El fiscal no tuvo piedad. Chuck Morton, un veterano curtido, sacó su voz pasional para machacar al abogado de Ibar y logró colmar los sentimientos de la familia de las víctimas: querían la condena a muerte para Ibar. Cuenta Tanya, la mujer de Pablo, el día que se cruzó en el tribunal con la hermana de una de las víctimas. Ibar acababa de ser condenado. Tanya la miró, la abrazó y le dijo: “Comprendo tu dolor, pero Pablo no ha sido”.
Ibar fue sentenciado en el año 2000 sin unanimidad. Nueve votos a tres, una situación ahora inconstitucional y que, entonces, solo tres Estados permitían. Fue condenado, también, sin pruebas físicas: de los cinco restos de ADN que impregnaban el lugar del asesinato, tres correspondían a las víctimas y dos a hombres de mediana edad. Ninguno de ellos a Pablo Ibar. Tampoco el pelo hallado, las huellas ni la sangre eran de Ibar.
Cuando Pablo entró en el corredor, tras seis años en la prisión de Broward County, pudo por primera vez abrazar a Tanya. Desde su detención su único contacto había sido a través de videollamadas. Durante los 16 años siguientes que Ibar pasaría en el corredor Tanya jamás fallaría: cada sábado condujo cuatro horas de ida y cuatro de vuelta para ir a visitarle. “Sé que la mañana de los asesinatos yo estaba con Pablo. A partir de ahí, nunca he necesitado nada más”. Tampoco Cándido, su padre. Le preguntó el primer día tras su detención y jamás volvió a dudar.
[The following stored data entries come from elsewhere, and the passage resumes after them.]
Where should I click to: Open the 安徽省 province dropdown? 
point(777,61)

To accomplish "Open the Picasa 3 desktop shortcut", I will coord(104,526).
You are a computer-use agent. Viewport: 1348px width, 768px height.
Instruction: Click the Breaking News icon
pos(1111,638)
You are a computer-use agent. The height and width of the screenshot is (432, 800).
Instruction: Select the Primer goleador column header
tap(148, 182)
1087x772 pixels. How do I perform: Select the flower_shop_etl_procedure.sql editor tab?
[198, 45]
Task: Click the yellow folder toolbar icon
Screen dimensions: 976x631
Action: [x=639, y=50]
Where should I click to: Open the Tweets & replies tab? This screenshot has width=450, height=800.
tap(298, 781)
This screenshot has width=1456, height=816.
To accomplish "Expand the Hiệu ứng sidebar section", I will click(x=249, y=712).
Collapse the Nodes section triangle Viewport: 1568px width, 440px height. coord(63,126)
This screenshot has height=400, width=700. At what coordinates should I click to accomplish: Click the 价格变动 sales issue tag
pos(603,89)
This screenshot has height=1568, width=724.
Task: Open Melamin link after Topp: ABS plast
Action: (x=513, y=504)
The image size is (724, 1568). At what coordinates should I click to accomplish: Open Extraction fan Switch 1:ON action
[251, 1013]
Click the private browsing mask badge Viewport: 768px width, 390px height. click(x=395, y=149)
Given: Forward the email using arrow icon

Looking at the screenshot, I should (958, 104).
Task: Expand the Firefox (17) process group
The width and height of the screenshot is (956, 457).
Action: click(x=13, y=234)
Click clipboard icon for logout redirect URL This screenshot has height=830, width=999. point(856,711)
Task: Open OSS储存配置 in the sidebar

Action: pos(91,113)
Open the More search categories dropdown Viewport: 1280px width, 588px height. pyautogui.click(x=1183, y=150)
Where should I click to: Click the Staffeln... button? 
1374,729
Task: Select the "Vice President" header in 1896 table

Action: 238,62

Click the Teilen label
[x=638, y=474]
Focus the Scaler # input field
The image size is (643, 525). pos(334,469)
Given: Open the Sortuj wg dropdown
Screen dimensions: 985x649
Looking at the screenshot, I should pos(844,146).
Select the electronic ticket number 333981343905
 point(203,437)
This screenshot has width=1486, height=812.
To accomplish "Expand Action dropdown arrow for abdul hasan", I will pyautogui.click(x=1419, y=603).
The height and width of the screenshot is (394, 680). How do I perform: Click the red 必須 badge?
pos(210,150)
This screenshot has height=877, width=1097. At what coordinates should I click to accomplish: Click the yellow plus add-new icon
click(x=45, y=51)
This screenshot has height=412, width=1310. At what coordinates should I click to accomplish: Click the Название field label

Cándido, pelotari y hermano del boxeador Urtain, emigró a Florida en los años 70 para jugar al jai alai. Se iba a ir a Filipinas junto a Larrañaga, otro pelotari, pero en el último instante eligió Estados Unidos. Años después ambos se reencontrarían en el País Vasco, con sus hijos, Paco Larrañaga y Pablo Ibar, condenados a muerte.
Tras la sentencia comenzó una pelea que ya dura 18 años y que, hombro con hombro con Tanya, se ha llevado por delante salud, sueño y lágrimas. Cándido y Tanya jamás han dejado de pelear, recorriendo a su pesar despachos de políticos y platós de televisión. Viajes, kilómetros, noches en moteles o gasolineras, agobios económicos, viendo la vida escaparse, contemplando cómo el resto de la gente podía dormir por las noches.
La inaudita travesía lleva, de momento, 1,3 millones de dólares gastados, que es lo mínimo que cobra un abogado en Florida por sacar a alguien del corredor de la muerte. A pesar del titánico esfuerzo de la familia de Pablo en Euskadi y de Andrés Krakemberger al frente de la Asociación contra la Pena de Muerte Pablo Ibar, Pablo aún no ha recaudado todo.
La pesadilla volvió a tomar forma este sábado. Otra vez el viejo fiscal Morton, que ha regresado de su jubilación solo para atender este caso, volvió a modular su voz para convencer al jurado de que esa persona del vídeo, por más que los agentes del FBI no puedan afirmarlo, sí es Pablo Ibar. El jurado le ha creído. Ibar es declarado culpable otra vez y ahora falta saber cuál será la sentencia.